= RECORDS SUPPLIED =
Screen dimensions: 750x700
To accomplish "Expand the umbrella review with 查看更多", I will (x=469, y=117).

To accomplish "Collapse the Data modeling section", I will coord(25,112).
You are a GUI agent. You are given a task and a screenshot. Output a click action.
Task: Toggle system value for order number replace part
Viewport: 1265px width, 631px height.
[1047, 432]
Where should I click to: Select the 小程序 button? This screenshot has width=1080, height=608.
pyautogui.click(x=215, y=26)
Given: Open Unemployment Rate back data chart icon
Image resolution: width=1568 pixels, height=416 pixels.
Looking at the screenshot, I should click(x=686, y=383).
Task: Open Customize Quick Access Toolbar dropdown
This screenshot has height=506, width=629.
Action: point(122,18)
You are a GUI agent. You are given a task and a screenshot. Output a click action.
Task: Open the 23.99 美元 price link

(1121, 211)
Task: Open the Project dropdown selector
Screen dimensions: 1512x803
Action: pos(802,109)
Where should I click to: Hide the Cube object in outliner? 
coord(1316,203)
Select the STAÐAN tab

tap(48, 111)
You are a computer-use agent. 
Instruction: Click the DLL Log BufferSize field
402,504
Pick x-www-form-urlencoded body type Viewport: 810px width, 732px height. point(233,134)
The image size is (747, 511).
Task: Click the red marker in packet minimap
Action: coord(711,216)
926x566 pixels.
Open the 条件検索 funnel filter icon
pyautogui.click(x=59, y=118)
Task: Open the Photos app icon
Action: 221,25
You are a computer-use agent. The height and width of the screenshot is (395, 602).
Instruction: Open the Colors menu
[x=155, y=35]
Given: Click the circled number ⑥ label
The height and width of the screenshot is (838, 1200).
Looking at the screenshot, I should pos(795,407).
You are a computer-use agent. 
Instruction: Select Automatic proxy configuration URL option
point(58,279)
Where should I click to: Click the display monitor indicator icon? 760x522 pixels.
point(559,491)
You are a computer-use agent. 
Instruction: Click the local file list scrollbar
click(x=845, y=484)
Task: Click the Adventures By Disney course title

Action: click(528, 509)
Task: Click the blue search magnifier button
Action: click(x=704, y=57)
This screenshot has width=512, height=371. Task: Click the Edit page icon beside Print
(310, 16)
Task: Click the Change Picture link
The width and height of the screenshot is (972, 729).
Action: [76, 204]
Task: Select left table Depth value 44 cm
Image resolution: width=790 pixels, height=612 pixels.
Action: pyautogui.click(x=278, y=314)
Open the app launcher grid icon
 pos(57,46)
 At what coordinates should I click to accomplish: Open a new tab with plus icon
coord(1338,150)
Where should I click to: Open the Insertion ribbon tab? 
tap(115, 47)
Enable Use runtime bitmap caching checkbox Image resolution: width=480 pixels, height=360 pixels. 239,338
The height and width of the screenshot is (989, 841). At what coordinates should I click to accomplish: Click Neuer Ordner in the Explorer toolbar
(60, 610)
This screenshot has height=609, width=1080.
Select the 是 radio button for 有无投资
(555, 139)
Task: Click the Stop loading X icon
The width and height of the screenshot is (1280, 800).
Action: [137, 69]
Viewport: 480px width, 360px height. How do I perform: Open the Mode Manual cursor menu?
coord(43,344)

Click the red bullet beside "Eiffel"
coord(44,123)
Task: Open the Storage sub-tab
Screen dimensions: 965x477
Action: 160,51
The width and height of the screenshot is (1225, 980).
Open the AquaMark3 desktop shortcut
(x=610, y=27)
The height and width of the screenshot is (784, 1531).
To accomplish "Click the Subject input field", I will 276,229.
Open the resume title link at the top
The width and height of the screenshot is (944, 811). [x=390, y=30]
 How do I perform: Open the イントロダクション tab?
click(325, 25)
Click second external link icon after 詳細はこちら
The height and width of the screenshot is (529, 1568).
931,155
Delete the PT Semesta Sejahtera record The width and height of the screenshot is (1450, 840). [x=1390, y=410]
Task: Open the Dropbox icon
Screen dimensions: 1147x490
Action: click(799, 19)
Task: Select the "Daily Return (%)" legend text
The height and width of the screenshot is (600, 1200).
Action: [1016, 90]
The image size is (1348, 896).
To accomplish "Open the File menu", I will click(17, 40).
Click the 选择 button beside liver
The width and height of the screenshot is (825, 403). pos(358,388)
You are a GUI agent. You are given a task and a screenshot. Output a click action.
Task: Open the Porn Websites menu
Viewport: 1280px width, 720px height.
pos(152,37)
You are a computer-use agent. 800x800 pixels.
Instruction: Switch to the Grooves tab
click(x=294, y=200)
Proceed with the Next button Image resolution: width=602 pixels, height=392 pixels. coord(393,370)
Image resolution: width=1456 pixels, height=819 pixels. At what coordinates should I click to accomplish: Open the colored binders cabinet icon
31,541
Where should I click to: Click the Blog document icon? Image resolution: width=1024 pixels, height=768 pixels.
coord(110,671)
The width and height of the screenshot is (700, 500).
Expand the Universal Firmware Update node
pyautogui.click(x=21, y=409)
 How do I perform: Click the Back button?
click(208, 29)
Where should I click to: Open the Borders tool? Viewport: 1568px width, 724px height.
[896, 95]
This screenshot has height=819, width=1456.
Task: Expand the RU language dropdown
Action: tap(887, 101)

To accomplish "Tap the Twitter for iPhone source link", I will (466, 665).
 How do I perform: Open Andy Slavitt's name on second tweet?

= TASK DETAILS =
Reproduce every one of the items above, line for line and word for word.

= TASK RESPONSE =
Screen dimensions: 750x700
To accomplish "Expand the umbrella review with 查看更多", I will (x=469, y=117).

To accomplish "Collapse the Data modeling section", I will coord(25,112).
You are a GUI agent. You are given a task and a screenshot. Output a click action.
Task: Toggle system value for order number replace part
Viewport: 1265px width, 631px height.
[1047, 432]
Where should I click to: Select the 小程序 button? This screenshot has width=1080, height=608.
pyautogui.click(x=215, y=26)
Given: Open Unemployment Rate back data chart icon
Image resolution: width=1568 pixels, height=416 pixels.
Looking at the screenshot, I should click(x=686, y=383).
Task: Open Customize Quick Access Toolbar dropdown
This screenshot has height=506, width=629.
Action: point(122,18)
You are a GUI agent. You are given a task and a screenshot. Output a click action.
Task: Open the 23.99 美元 price link

(1121, 211)
Task: Open the Project dropdown selector
Screen dimensions: 1512x803
Action: pos(802,109)
Where should I click to: Hide the Cube object in outliner? 
coord(1316,203)
Select the STAÐAN tab

tap(48, 111)
You are a computer-use agent. 
Instruction: Click the DLL Log BufferSize field
402,504
Pick x-www-form-urlencoded body type Viewport: 810px width, 732px height. point(233,134)
The image size is (747, 511).
Task: Click the red marker in packet minimap
Action: coord(711,216)
926x566 pixels.
Open the 条件検索 funnel filter icon
pyautogui.click(x=59, y=118)
Task: Open the Photos app icon
Action: 221,25
You are a computer-use agent. The height and width of the screenshot is (395, 602).
Instruction: Open the Colors menu
[x=155, y=35]
Given: Click the circled number ⑥ label
The height and width of the screenshot is (838, 1200).
Looking at the screenshot, I should pos(795,407).
You are a computer-use agent. 
Instruction: Select Automatic proxy configuration URL option
point(58,279)
Where should I click to: Click the display monitor indicator icon? 760x522 pixels.
point(559,491)
You are a computer-use agent. 
Instruction: Click the local file list scrollbar
click(x=845, y=484)
Task: Click the Adventures By Disney course title

Action: click(528, 509)
Task: Click the blue search magnifier button
Action: click(x=704, y=57)
This screenshot has width=512, height=371. Task: Click the Edit page icon beside Print
(310, 16)
Task: Click the Change Picture link
The width and height of the screenshot is (972, 729).
Action: [76, 204]
Task: Select left table Depth value 44 cm
Image resolution: width=790 pixels, height=612 pixels.
Action: pyautogui.click(x=278, y=314)
Open the app launcher grid icon
 pos(57,46)
 At what coordinates should I click to accomplish: Open a new tab with plus icon
coord(1338,150)
Where should I click to: Open the Insertion ribbon tab? 
tap(115, 47)
Enable Use runtime bitmap caching checkbox Image resolution: width=480 pixels, height=360 pixels. 239,338
The height and width of the screenshot is (989, 841). At what coordinates should I click to accomplish: Click Neuer Ordner in the Explorer toolbar
(60, 610)
This screenshot has height=609, width=1080.
Select the 是 radio button for 有无投资
(555, 139)
Task: Click the Stop loading X icon
The width and height of the screenshot is (1280, 800).
Action: [137, 69]
Viewport: 480px width, 360px height. How do I perform: Open the Mode Manual cursor menu?
coord(43,344)

Click the red bullet beside "Eiffel"
coord(44,123)
Task: Open the Storage sub-tab
Screen dimensions: 965x477
Action: 160,51
The width and height of the screenshot is (1225, 980).
Open the AquaMark3 desktop shortcut
(x=610, y=27)
The height and width of the screenshot is (784, 1531).
To accomplish "Click the Subject input field", I will 276,229.
Open the resume title link at the top
The width and height of the screenshot is (944, 811). [x=390, y=30]
 How do I perform: Open the イントロダクション tab?
click(325, 25)
Click second external link icon after 詳細はこちら
The height and width of the screenshot is (529, 1568).
931,155
Delete the PT Semesta Sejahtera record The width and height of the screenshot is (1450, 840). [x=1390, y=410]
Task: Open the Dropbox icon
Screen dimensions: 1147x490
Action: click(799, 19)
Task: Select the "Daily Return (%)" legend text
The height and width of the screenshot is (600, 1200).
Action: [1016, 90]
The image size is (1348, 896).
To accomplish "Open the File menu", I will click(17, 40).
Click the 选择 button beside liver
The width and height of the screenshot is (825, 403). pos(358,388)
You are a GUI agent. You are given a task and a screenshot. Output a click action.
Task: Open the Porn Websites menu
Viewport: 1280px width, 720px height.
pos(152,37)
You are a computer-use agent. 800x800 pixels.
Instruction: Switch to the Grooves tab
click(x=294, y=200)
Proceed with the Next button Image resolution: width=602 pixels, height=392 pixels. coord(393,370)
Image resolution: width=1456 pixels, height=819 pixels. At what coordinates should I click to accomplish: Open the colored binders cabinet icon
31,541
Where should I click to: Click the Blog document icon? Image resolution: width=1024 pixels, height=768 pixels.
coord(110,671)
The width and height of the screenshot is (700, 500).
Expand the Universal Firmware Update node
pyautogui.click(x=21, y=409)
 How do I perform: Click the Back button?
click(208, 29)
Where should I click to: Open the Borders tool? Viewport: 1568px width, 724px height.
[896, 95]
This screenshot has height=819, width=1456.
Task: Expand the RU language dropdown
Action: tap(887, 101)

To accomplish "Tap the Twitter for iPhone source link", I will (466, 665).
 How do I perform: Open Andy Slavitt's name on second tweet?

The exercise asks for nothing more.